You will probably be stripping those quotation marks off at some future time, pyparsing can do that at parse time by adding:
dblQuotedString.setParseAction(removeQuotes)
If you want to add comment support to your input file, say a '#' followed by the rest of the line, you can do this:
comment = '#' + restOfline
validLine.ignore(comment)
You can also add names to these fields, so that you can access them by name instead of index position (which I find gives more robust code in light of changes down the road):
validLine = dblQuotedString("key") + COMMA + dblQuotedString("title") + COMMA + \
integer("qty") + COMMA + floatnum("price") + LineEnd()
And your post-processing code can then do this:
data = validLine.parseString(t)
print "%(key)s: %(title)s, %(qty)d in stock at $%(price).2f" % data
print data.qty*data.price
I'd vote for parsing the file, checking you've got 4 components per record, that the first two components are strings, the third is an int (checking for NaN conditions), and the fourth is a float (also checking for NaN conditions).
Python would be an excellent tool for the job.
I'm not aware of any libraries in Python to deal with validation of CSV files against a spec, but it really shouldn't be too hard to write.
import csv
import math
dataChecker = csv.reader(open('data.csv'))
for row in dataChecker:
if len(row) != 4:
print 'Invalid row length.'
return
my_int = int(row[2])
my_float = float(row[3])
if math.isnan(my_int):
print 'Bad int found'
return
if math.isnan(my_float):
print 'Bad float found'
return
print 'All good!'
Here's a small snippet I made:
import csv
f = csv.reader(open("test.csv"))
for value in f:
value[0] = str(value[0])
value[1] = str(value[1])
value[2] = int(value[2])
value[3] = float(value[3])
If you run that with a file that doesn't have the format your specified, you'll get an exception:
$ python valid.py
Traceback (most recent call last):
File "valid.py", line 8, in <module>
i[2] = int(i[2])
ValueError: invalid literal for int() with base 10: 'a3'
You can then make a try-except ValueError to catch it and let the users know what they did wrong.
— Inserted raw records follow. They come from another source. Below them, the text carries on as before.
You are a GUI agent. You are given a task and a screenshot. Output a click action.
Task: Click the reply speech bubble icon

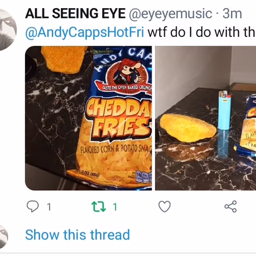coord(33,206)
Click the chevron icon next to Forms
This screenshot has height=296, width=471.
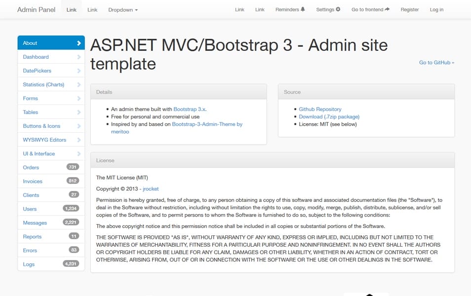(x=79, y=98)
There can be a lot of corner-cases for parsing CSV, so you probably don't want to try doing it "by hand". At least start with a package/library built-in to the language that you're using, even if it doesn't do all the "verification" you can think of.
Once you get there, then examine the fields for your list of "illegal" chars, or examine the values in each field to determine they're valid (if you can do so). You also don't even need a regex for this task necessarily, but it may be more concise to do it that way.
You might also disallow embedded \r or \n, \0 or \t. Just loop through the fields and check them after you've loaded the data with your csv lib.
Try Cutplace. It verifies that tabluar data conforms to an interface control document.
Ideally, you want your filtering to be as restrictive as possible - the fewer things you allow, the fewer potential avenues of attack. For instance, a float or int field has a very small number of characters (and very few configurations of those characters) which should actually be allowed. String filtering should ideally be restricted to only what characters people would have a reason to input - without knowing the larger context it's hard to tell you exactly which you should allow, but at a bare minimum the string match regex should require quoting of strings and disallow anything that would terminate the string early.
Keep in mind, however, that some names may contain things like single quotes ("O'Neil", for instance) or dashes, so you couldn't necessarily rule those out.
Something like...
/"[a-zA-Z' -]+"/
...would probably be ideal for double-quoted strings which are supposed to contain names. You could replace the + with a {x,y} length min/max if you wanted to enforce certain lengths as well.